Dataset excerpts
★ ★ ★
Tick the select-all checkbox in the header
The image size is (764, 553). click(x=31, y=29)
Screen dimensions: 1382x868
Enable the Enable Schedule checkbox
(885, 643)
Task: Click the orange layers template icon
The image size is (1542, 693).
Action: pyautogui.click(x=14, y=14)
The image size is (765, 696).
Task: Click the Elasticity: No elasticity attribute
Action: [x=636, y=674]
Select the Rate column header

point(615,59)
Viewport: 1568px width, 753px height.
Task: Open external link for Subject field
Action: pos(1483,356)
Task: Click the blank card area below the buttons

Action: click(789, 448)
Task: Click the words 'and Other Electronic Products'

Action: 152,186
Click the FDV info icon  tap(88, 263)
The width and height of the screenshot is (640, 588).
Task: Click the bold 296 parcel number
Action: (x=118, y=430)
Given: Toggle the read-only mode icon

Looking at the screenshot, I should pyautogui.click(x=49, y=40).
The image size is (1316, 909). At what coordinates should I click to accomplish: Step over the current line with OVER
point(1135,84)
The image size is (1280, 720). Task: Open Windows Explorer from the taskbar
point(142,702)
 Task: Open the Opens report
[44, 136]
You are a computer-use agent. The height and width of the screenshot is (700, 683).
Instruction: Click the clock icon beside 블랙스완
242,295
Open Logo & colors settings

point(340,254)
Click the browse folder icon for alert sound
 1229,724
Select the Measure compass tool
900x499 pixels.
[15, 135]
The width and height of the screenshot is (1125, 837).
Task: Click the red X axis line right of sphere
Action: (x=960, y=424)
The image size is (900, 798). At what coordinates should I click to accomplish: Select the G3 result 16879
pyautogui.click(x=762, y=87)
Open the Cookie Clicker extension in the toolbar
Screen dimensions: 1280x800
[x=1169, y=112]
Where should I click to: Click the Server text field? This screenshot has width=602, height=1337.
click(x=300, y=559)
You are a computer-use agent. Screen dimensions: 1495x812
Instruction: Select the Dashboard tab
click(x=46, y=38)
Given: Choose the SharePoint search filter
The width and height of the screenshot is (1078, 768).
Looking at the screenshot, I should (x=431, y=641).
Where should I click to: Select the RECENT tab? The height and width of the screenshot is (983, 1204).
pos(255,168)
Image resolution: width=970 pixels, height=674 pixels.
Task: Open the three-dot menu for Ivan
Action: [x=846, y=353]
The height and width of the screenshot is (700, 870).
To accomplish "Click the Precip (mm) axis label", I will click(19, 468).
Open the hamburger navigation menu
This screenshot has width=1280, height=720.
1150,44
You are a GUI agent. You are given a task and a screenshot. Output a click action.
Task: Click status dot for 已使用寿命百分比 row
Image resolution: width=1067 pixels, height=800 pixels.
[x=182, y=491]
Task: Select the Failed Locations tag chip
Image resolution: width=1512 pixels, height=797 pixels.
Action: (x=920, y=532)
★ ★ ★
◆ **Assignment**: Your answer must be the line that contains "Given: Choose the SharePoint search filter" and every line after it to the end of the records, reproduced exactly.

◆ **Result below**:
Given: Choose the SharePoint search filter
The width and height of the screenshot is (1078, 768).
Looking at the screenshot, I should (x=431, y=641).
Where should I click to: Select the RECENT tab? The height and width of the screenshot is (983, 1204).
pos(255,168)
Image resolution: width=970 pixels, height=674 pixels.
Task: Open the three-dot menu for Ivan
Action: [x=846, y=353]
The height and width of the screenshot is (700, 870).
To accomplish "Click the Precip (mm) axis label", I will click(19, 468).
Open the hamburger navigation menu
This screenshot has width=1280, height=720.
1150,44
You are a GUI agent. You are given a task and a screenshot. Output a click action.
Task: Click status dot for 已使用寿命百分比 row
Image resolution: width=1067 pixels, height=800 pixels.
[x=182, y=491]
Task: Select the Failed Locations tag chip
Image resolution: width=1512 pixels, height=797 pixels.
Action: (x=920, y=532)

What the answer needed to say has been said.